• _What needs to be done_: Whatever appears in the records should be given again exactly, down to the last mark.

|---|

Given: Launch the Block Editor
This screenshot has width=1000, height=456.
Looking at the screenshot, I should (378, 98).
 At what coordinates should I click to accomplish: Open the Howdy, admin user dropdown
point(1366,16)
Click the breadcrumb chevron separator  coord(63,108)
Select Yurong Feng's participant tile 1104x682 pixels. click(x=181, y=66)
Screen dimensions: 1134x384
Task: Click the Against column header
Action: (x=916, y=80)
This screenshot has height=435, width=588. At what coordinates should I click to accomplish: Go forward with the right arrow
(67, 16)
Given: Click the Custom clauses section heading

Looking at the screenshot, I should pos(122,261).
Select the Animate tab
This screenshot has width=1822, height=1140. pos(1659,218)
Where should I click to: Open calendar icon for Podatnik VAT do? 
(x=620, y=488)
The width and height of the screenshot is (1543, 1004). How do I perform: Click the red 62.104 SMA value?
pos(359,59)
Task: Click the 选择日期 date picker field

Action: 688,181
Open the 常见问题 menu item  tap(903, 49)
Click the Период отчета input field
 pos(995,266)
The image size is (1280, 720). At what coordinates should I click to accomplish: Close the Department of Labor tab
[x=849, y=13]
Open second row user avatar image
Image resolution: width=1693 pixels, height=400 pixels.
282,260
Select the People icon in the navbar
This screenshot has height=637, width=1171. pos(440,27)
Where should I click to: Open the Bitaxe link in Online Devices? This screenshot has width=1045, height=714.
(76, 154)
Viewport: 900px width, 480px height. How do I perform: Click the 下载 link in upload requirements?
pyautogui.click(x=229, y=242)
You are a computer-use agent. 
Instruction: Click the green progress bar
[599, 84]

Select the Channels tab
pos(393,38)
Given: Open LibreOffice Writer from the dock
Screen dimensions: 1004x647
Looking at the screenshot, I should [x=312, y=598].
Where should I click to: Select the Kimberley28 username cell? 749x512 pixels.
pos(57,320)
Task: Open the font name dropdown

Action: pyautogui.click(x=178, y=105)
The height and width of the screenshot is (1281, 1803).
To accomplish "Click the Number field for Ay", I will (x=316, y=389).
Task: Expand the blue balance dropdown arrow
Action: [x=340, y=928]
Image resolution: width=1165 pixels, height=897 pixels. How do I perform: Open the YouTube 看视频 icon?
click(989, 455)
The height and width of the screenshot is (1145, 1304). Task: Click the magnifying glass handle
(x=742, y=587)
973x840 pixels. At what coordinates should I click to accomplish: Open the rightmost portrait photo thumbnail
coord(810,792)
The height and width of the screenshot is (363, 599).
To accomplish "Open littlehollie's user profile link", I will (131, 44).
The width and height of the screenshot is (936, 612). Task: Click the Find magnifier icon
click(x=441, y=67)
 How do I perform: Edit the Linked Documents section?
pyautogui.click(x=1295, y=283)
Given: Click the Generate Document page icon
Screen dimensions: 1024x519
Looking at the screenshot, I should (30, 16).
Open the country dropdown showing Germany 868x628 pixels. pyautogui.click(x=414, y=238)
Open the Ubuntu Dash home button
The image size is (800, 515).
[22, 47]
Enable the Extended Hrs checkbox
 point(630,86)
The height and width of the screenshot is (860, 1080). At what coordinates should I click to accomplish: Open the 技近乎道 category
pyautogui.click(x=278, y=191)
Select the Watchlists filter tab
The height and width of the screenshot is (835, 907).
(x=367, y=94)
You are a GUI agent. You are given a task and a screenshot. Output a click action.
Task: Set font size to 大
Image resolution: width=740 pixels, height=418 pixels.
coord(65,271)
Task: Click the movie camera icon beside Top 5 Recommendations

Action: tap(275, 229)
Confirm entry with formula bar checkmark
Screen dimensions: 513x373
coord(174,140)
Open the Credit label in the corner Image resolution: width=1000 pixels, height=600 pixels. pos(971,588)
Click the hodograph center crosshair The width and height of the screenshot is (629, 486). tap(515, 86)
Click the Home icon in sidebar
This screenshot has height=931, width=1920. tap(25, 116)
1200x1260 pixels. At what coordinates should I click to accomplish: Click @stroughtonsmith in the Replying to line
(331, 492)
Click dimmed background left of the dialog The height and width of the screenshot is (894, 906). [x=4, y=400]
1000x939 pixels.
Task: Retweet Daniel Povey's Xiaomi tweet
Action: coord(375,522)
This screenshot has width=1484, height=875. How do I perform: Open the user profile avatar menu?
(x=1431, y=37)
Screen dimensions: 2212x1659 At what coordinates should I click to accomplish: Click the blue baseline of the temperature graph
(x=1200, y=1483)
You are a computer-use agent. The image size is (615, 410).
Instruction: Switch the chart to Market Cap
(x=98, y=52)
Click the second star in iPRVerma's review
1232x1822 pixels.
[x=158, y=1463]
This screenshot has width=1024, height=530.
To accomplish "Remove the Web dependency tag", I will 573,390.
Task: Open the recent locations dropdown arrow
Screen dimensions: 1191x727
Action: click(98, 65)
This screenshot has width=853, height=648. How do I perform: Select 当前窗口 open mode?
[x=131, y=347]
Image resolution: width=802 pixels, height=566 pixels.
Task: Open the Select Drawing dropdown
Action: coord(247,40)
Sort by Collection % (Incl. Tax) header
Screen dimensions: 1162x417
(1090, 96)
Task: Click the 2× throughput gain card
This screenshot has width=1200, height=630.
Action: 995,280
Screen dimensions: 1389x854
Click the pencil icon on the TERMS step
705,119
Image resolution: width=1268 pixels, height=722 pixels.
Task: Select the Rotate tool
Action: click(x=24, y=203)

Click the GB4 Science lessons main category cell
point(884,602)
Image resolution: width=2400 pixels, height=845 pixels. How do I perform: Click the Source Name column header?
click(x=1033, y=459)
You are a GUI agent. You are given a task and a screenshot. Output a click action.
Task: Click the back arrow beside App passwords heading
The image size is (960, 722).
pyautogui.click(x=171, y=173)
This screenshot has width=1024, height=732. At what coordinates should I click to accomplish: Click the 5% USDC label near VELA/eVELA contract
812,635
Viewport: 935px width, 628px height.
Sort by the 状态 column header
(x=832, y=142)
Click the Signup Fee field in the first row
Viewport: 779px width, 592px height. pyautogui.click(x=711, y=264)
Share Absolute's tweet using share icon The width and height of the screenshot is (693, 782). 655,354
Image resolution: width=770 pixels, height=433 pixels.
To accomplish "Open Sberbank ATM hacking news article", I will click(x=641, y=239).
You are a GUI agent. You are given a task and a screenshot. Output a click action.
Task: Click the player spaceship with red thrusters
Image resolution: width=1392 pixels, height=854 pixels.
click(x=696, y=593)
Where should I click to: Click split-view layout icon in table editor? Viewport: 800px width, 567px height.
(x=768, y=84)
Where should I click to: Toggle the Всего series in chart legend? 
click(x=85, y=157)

|---|

• _Written response_:
Given: Launch the Block Editor
This screenshot has width=1000, height=456.
Looking at the screenshot, I should (378, 98).
 At what coordinates should I click to accomplish: Open the Howdy, admin user dropdown
point(1366,16)
Click the breadcrumb chevron separator  coord(63,108)
Select Yurong Feng's participant tile 1104x682 pixels. click(x=181, y=66)
Screen dimensions: 1134x384
Task: Click the Against column header
Action: (x=916, y=80)
This screenshot has height=435, width=588. At what coordinates should I click to accomplish: Go forward with the right arrow
(67, 16)
Given: Click the Custom clauses section heading

Looking at the screenshot, I should pos(122,261).
Select the Animate tab
This screenshot has width=1822, height=1140. pos(1659,218)
Where should I click to: Open calendar icon for Podatnik VAT do? 
(x=620, y=488)
The width and height of the screenshot is (1543, 1004). How do I perform: Click the red 62.104 SMA value?
pos(359,59)
Task: Click the 选择日期 date picker field

Action: 688,181
Open the 常见问题 menu item  tap(903, 49)
Click the Период отчета input field
 pos(995,266)
The image size is (1280, 720). At what coordinates should I click to accomplish: Close the Department of Labor tab
[x=849, y=13]
Open second row user avatar image
Image resolution: width=1693 pixels, height=400 pixels.
282,260
Select the People icon in the navbar
This screenshot has height=637, width=1171. pos(440,27)
Where should I click to: Open the Bitaxe link in Online Devices? This screenshot has width=1045, height=714.
(76, 154)
Viewport: 900px width, 480px height. How do I perform: Click the 下载 link in upload requirements?
pyautogui.click(x=229, y=242)
You are a computer-use agent. 
Instruction: Click the green progress bar
[599, 84]

Select the Channels tab
pos(393,38)
Given: Open LibreOffice Writer from the dock
Screen dimensions: 1004x647
Looking at the screenshot, I should [x=312, y=598].
Where should I click to: Select the Kimberley28 username cell? 749x512 pixels.
pos(57,320)
Task: Open the font name dropdown

Action: pyautogui.click(x=178, y=105)
The height and width of the screenshot is (1281, 1803).
To accomplish "Click the Number field for Ay", I will (x=316, y=389).
Task: Expand the blue balance dropdown arrow
Action: [x=340, y=928]
Image resolution: width=1165 pixels, height=897 pixels. How do I perform: Open the YouTube 看视频 icon?
click(989, 455)
The height and width of the screenshot is (1145, 1304). Task: Click the magnifying glass handle
(x=742, y=587)
973x840 pixels. At what coordinates should I click to accomplish: Open the rightmost portrait photo thumbnail
coord(810,792)
The height and width of the screenshot is (363, 599).
To accomplish "Open littlehollie's user profile link", I will (131, 44).
The width and height of the screenshot is (936, 612). Task: Click the Find magnifier icon
click(x=441, y=67)
 How do I perform: Edit the Linked Documents section?
pyautogui.click(x=1295, y=283)
Given: Click the Generate Document page icon
Screen dimensions: 1024x519
Looking at the screenshot, I should (30, 16).
Open the country dropdown showing Germany 868x628 pixels. pyautogui.click(x=414, y=238)
Open the Ubuntu Dash home button
The image size is (800, 515).
[22, 47]
Enable the Extended Hrs checkbox
 point(630,86)
The height and width of the screenshot is (860, 1080). At what coordinates should I click to accomplish: Open the 技近乎道 category
pyautogui.click(x=278, y=191)
Select the Watchlists filter tab
The height and width of the screenshot is (835, 907).
(x=367, y=94)
You are a GUI agent. You are given a task and a screenshot. Output a click action.
Task: Set font size to 大
Image resolution: width=740 pixels, height=418 pixels.
coord(65,271)
Task: Click the movie camera icon beside Top 5 Recommendations

Action: tap(275, 229)
Confirm entry with formula bar checkmark
Screen dimensions: 513x373
coord(174,140)
Open the Credit label in the corner Image resolution: width=1000 pixels, height=600 pixels. pos(971,588)
Click the hodograph center crosshair The width and height of the screenshot is (629, 486). tap(515, 86)
Click the Home icon in sidebar
This screenshot has height=931, width=1920. tap(25, 116)
1200x1260 pixels. At what coordinates should I click to accomplish: Click @stroughtonsmith in the Replying to line
(331, 492)
Click dimmed background left of the dialog The height and width of the screenshot is (894, 906). [x=4, y=400]
1000x939 pixels.
Task: Retweet Daniel Povey's Xiaomi tweet
Action: coord(375,522)
This screenshot has width=1484, height=875. How do I perform: Open the user profile avatar menu?
(x=1431, y=37)
Screen dimensions: 2212x1659 At what coordinates should I click to accomplish: Click the blue baseline of the temperature graph
(x=1200, y=1483)
You are a computer-use agent. The image size is (615, 410).
Instruction: Switch the chart to Market Cap
(x=98, y=52)
Click the second star in iPRVerma's review
1232x1822 pixels.
[x=158, y=1463]
This screenshot has width=1024, height=530.
To accomplish "Remove the Web dependency tag", I will 573,390.
Task: Open the recent locations dropdown arrow
Screen dimensions: 1191x727
Action: click(98, 65)
This screenshot has width=853, height=648. How do I perform: Select 当前窗口 open mode?
[x=131, y=347]
Image resolution: width=802 pixels, height=566 pixels.
Task: Open the Select Drawing dropdown
Action: coord(247,40)
Sort by Collection % (Incl. Tax) header
Screen dimensions: 1162x417
(1090, 96)
Task: Click the 2× throughput gain card
This screenshot has width=1200, height=630.
Action: 995,280
Screen dimensions: 1389x854
Click the pencil icon on the TERMS step
705,119
Image resolution: width=1268 pixels, height=722 pixels.
Task: Select the Rotate tool
Action: click(x=24, y=203)

Click the GB4 Science lessons main category cell
point(884,602)
Image resolution: width=2400 pixels, height=845 pixels. How do I perform: Click the Source Name column header?
click(x=1033, y=459)
You are a GUI agent. You are given a task and a screenshot. Output a click action.
Task: Click the back arrow beside App passwords heading
The image size is (960, 722).
pyautogui.click(x=171, y=173)
This screenshot has width=1024, height=732. At what coordinates should I click to accomplish: Click the 5% USDC label near VELA/eVELA contract
812,635
Viewport: 935px width, 628px height.
Sort by the 状态 column header
(x=832, y=142)
Click the Signup Fee field in the first row
Viewport: 779px width, 592px height. pyautogui.click(x=711, y=264)
Share Absolute's tweet using share icon The width and height of the screenshot is (693, 782). 655,354
Image resolution: width=770 pixels, height=433 pixels.
To accomplish "Open Sberbank ATM hacking news article", I will click(x=641, y=239).
You are a GUI agent. You are given a task and a screenshot. Output a click action.
Task: Click the player spaceship with red thrusters
Image resolution: width=1392 pixels, height=854 pixels.
click(x=696, y=593)
Where should I click to: Click split-view layout icon in table editor? Viewport: 800px width, 567px height.
(x=768, y=84)
Where should I click to: Toggle the Всего series in chart legend? 
click(x=85, y=157)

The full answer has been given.